Texte d'étude —
──────────
Pour que la présomption d'imputabilité au travail puisse jouer, la victime doit au préalable établir la réalité de la lésion ainsi que sa survenance au temps et au lieu du travail.
Les éléments médicaux versés aux débats par Mme [G], confortés par les déclarations de Mme [Z], collègue de travail qui atteste le 14 janvier 2021 que Mme [G] l'a informée ' de douleurs dans les oreilles à la fin de sa journée de travail le 17 juin 2016 à 20H' établissent suffisamment la réalité de sa lésion.
En ce qui concerne l'existence du fait accidentel allégué, la salariée invoque les dires susmentionnés de sa collègue. Or comme l'ont retenu à raison les premiers juges, il ne s'évince pas des termes de cette attestation la corroboration d'un fait accidentel. Outre que l'attestation de Mme [Z] se rapporte à des faits survenus le 17 juin 2016, alors que l'accident est daté du 20 juin 2016 dans la déclaration d'accident du travail renseignée parla salariée, cette divergence pouvant cependant s'expliquer par la confusion opérée entre la date de l'accident et celle de sa constatation médicale, il y a lieu de relever que l'attestante se borne à confirmer les doléances émises par Mme [G], sans toutefois confirmer la survenue d'une action violente et soudaine propre à caractériser un fait accidentel.
Selon le questionnaire complété au cours de l'enquête administrative de la caisse par l'employeur , celui-ci n'a pas été informé en temps réel de l'accident allégué, lequel n'a été porté à sa connaissance qu'à réception du certificat médical initial établi trois jours plus tard.
Mme [G] s'abstient de communiquer aux débats tout élément de nature à établir qu'elle a satisfait aux prévisions des articles L441-1 et R441-2 du code de la sécurité sociale en informant son employeur au plus tard dans les 24 heures du fait accidentel invoqué.
En outre, la déclaration d'accident du travail n'a été régularisée que le 24 juillet 2017, soit plus d'un an après la survenance de l'accident allégué, ce délai pour compléter la déclaration, s'il n'est pas prohibé par les textes, amenuisant toutefois les capacités de restitution fidèle des événements relatés, ce que confirment d'ailleurs les indications imprécises de la salariée quant à ses horaires de travail le jour de l'accident (8H00-14H00 ou 14H00-20H00).
──────────
Données fournies —
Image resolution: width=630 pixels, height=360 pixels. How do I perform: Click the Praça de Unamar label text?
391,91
──────────
Tâche à réaliser — Veuillez reprendre le texte sur l'accident du travail allégué après sa dernière phrase et en écrire la suite. Ces données proviennent d'une autre source.

Résultat obtenu —
En définitive, il ressort des éléments soumis à l'appréciation de la cour que si la lésion corporelle affectant Mme [G] est objectivée, sa survenance au temps et lieu de travail par l'effet d'un accident n'est en revanche pas établie.
L'existence d'un accident au temps et lieu de travail n'étant étayée par aucun élément vérifiable extérieur aux seules déclarations de la salariée concernée, celle-ci est mal fondée à prétendre à l'application de la présomption d'imputabilité.
L'ensemble de ces considérations justifie la confirmation du jugement entrepris, non seulement en ce qu'il a rejeté la demande de Mme [G], mais également, par voie de conséquence, en ce qu'il l'a condamnée au dépens.
Les dispositions de l'article 696 du code de procédure civile commandent de condamner Mme [G], qui succombe en son recours, à supporter, en sus de ceux de première d'instance, les dépens afférents à la procédure d'appel, ce qui exclut qu'il soit fait droit à la demande qu'elle présente sur le fondement de l'article 700 du code de procédure civile.
Pour des raisons d'équité, Mme [G] sera en revanche dispensée de verser à la CPAM de l'ALLIER une indemnité au titre des frais irrépétibles, la demande en ce sens étant donc rejetée.
PAR CES MOTIFS
La Cour, statuant publiquement, par arrêt contradictoire, après en avoir délibéré conformément à la loi,
- Confirme le jugement entrepris en toutes ses dispositions soumises à la cour ;
Y ajoutant,
- Condamne Mme [D] [G] à supporter les dépens d'appel ;
- Rejette les demandes fondées sur l'article 700 du code de procédure civile ;
- Déboute les parties de leurs demandes plus amples ou contraires.
Ainsi fait et prononcé lesdits jour, mois et an.